The Cold War is over — despite the protestations of the Rubios, Lehtinens and their ilk
Say what you will about Barack Obama, but something is undeniable: the man is full of surprises.
Who could have imagined that on December 17, 2014 Obama and Cuban President Raúl Castro would shock the world by jointly announcing the reestablishment of diplomatic relations? It was a momentous decision that many people –me included—never thought would live long enough to see.
But the first Black President of the U.S. had more surprises up his sleeve. He shocked the world again with his just revealed plan to visit Cuba next month, a decision that leaves no doubt that 55 years of Cold War between Washington and Havana has ended and that — despite the protestations of the Rubios, Lehtinens and their ilk — the sea change in US-Cuba relations is as real as it is irreversible.

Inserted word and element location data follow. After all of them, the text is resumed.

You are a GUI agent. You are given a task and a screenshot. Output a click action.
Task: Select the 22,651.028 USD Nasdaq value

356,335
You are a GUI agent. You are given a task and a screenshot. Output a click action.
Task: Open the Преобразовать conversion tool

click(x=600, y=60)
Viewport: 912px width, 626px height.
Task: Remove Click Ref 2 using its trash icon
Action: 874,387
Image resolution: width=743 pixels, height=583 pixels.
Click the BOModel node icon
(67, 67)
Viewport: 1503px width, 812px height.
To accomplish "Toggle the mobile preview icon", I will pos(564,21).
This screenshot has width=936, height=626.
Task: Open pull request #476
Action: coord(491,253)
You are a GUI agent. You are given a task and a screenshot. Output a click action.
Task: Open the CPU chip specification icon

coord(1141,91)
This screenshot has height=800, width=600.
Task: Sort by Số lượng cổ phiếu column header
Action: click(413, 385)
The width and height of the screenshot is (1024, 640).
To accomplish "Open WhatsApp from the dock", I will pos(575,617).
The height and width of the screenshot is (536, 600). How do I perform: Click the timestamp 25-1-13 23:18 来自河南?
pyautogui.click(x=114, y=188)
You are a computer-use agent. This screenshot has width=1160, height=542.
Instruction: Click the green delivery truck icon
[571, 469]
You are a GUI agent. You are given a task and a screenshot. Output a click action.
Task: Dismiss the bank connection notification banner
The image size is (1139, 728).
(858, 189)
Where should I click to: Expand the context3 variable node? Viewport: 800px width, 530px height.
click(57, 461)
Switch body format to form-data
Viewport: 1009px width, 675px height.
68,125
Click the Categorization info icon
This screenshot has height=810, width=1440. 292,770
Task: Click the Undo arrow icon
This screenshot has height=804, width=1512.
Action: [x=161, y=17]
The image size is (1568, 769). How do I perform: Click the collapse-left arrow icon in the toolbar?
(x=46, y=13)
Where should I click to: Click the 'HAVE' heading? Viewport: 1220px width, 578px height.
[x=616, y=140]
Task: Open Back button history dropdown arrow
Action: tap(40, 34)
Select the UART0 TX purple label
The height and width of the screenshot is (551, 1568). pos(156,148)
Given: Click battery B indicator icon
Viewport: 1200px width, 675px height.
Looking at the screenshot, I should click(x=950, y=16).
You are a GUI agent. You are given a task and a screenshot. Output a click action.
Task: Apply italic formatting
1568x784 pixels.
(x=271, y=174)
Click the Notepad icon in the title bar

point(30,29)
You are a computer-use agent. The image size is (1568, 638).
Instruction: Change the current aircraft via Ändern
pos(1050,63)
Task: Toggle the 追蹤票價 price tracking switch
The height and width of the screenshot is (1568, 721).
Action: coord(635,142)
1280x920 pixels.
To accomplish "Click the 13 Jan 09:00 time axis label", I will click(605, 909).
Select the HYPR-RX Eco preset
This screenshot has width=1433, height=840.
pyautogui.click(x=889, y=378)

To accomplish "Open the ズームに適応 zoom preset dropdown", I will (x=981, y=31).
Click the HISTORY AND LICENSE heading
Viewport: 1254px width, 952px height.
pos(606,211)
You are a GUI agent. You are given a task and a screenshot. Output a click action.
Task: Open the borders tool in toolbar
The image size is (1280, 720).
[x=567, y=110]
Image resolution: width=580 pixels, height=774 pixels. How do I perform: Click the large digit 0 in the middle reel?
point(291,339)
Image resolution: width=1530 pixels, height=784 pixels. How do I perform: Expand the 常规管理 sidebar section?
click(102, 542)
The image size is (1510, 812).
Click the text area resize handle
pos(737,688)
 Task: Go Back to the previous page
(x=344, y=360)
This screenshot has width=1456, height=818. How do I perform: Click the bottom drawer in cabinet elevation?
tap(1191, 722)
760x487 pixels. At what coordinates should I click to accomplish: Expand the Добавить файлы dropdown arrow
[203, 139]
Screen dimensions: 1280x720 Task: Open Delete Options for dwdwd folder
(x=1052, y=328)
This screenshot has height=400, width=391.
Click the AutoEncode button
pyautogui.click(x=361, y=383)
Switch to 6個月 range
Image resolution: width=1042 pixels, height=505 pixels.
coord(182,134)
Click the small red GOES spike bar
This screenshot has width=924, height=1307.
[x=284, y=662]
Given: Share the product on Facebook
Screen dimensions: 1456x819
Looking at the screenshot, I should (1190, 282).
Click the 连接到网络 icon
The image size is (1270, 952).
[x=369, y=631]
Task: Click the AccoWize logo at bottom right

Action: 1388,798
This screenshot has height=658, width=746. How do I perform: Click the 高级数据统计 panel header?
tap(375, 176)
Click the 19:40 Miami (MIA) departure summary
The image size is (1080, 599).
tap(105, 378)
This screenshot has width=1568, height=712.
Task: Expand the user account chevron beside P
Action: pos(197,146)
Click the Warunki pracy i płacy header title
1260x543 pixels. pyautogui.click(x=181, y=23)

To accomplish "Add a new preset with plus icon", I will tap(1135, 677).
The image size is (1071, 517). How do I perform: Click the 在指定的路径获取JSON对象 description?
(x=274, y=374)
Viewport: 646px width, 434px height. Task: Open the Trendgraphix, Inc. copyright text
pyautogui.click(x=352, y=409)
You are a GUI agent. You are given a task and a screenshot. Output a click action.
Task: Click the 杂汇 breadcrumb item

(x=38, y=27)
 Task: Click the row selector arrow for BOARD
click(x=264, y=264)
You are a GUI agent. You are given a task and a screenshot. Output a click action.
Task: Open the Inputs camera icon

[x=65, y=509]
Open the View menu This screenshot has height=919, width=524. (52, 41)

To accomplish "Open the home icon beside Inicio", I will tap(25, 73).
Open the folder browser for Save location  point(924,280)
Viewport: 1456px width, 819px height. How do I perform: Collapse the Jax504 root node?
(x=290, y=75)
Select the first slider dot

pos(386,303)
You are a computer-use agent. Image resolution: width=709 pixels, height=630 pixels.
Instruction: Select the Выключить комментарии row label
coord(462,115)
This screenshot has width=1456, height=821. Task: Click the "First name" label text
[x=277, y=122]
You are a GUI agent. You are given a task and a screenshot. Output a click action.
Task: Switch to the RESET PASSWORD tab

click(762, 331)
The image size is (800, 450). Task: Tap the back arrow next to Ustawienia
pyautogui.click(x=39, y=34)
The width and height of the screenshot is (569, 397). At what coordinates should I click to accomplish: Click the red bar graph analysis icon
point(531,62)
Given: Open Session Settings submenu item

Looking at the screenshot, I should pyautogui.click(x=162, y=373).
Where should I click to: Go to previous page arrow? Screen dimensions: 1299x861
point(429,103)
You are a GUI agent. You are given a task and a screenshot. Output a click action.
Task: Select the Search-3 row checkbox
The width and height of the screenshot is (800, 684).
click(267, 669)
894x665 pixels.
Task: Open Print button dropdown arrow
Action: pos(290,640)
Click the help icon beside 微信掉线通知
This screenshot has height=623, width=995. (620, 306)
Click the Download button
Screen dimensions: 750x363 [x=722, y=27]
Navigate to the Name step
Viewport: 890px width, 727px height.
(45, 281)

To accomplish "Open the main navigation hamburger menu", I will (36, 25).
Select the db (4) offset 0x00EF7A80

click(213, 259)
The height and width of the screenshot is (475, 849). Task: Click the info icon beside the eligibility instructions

The image of the U.S. President standing at the beautiful Havana Malecón, is sure to provoke all kinds of reactions in the people of Cuba that, after 55 years if animosity, await his visit with a mixture of hope and apprehension.
Many believe that the fact that Obama arrives in Havana on March 21, less than four weeks before the VII Congress of the Cuban Communist Party, is meant to show support for Castro and his policies.
“We are going to have good relations and mutual respect and mutual influence, but what is Cuban is Cuban, so don’t come to try to buy us or with annexation plans,” said Manuel Ramy, a Havana journalist in a phone conversation. “Without a doubt, Obama’s visit is a reaffirmation of his policies and of the direction Raúl Castro is taking Cuba.”
This reaffirmation doesn’t mean that decades of aggressions are going to be erased by Obama’s visit. After all the embargo remains in place and the Obama administration continues ruthlessly persecuting any institution that dares to engage in business with Cuba.
As Josefina Vidal, Cuba’s main negotiator with the U.S. made clear, many important issues remain unresolved.
“Of course,” Vidal said, “to reach the normalization of those bilateral relations some key issues still pending would have to be cleared up, including lifting the blockade and returning to Cuba the illegally occupied territory of the Guantanamo naval base.”
Something is evident: The North American President is not arriving to a fearful, submissive little island subjected to the imperialist whims of its powerful neighbor, but to a proud, sovereign country that, against all odds, has resisted every attempt to make it surrender. Cuba would never accept not being treated as an equal at the negotiating table and to his credit, Obama understands it.
For Ramy, this is a decisive moment in the history of Cuba.
“It is an exciting reality, a key and delicate moment for our country,” he said. “But I am optimistic because I believe that change is unstoppable and will come in our own terms.”
Meanwhile, José Martí’s haunting words keep repeating themselves in my mind: “I lived in the monster and I know its entrails."